|
NSF PR 97-14 - February 18, 1997
This material is available primarily for archival purposes. Telephone
numbers or other contact information may be out of date; please see current
contact information at media
contacts.
Can Computers Communicate Like People Do?
Imagine two people at a table in a restaurant. Are
they intimately leaning toward each other or sitting
stiffly? Are they gazing dreamily at each other or
avoiding eye contact? How are they gesturing? What
are they saying and with what tone of voice? A mere
glance and a snippet of conversation make it easy
for a person to quite accurately guess the situation:
is it lovers, friends having an argument, or a business
meeting?
Humans have an ability that exceeds computers to process
many different types of information -- images, words
and intonation, posture and gestures, and written
language -- and from these draw a conclusion. More
"natural" interactions with "smarter" computers will
make them accessible to a broader range of people
(including people with disabilities) in a wider range
of settings while being more useful in helping people
sort through and synthesize the glut of available
information.
A set of 15 awards in a new $10 million program led
by the National Science Foundation -- Speech, Text,
Image and Multimedia Advanced Technology Effort (STIMULATE)
-- will fund university researchers investigating
human communication and seeking to improve our interaction
with computers. Four agencies, NSF, National Security
Agency Office of Research and SIGINT Technology, the
Central Intelligence Agency Office of Research and
Development, and the Defense Advanced Research Projects
Agency Information Technology Office are participating.

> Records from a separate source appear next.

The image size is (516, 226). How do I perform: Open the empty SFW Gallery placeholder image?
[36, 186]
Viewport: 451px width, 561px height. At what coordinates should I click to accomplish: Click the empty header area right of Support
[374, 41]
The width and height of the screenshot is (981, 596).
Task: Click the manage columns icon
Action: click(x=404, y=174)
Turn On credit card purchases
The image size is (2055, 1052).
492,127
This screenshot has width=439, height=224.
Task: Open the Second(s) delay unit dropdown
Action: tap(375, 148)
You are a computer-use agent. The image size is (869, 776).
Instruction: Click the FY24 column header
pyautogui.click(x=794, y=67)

"This program goes well beyond the era of graphical
interfaces with our computers," said Gary Strong,
NSF program manager. "Perhaps some day we can interact
with our computers like we interact with each other,
even having `intelligent' computer assistants. STIMULATE
has the potential for enormous impact on anyone who
must process large amounts of data as well as for
people with disabilities, the illiterate and others
who might not be able to use a computer keyboard."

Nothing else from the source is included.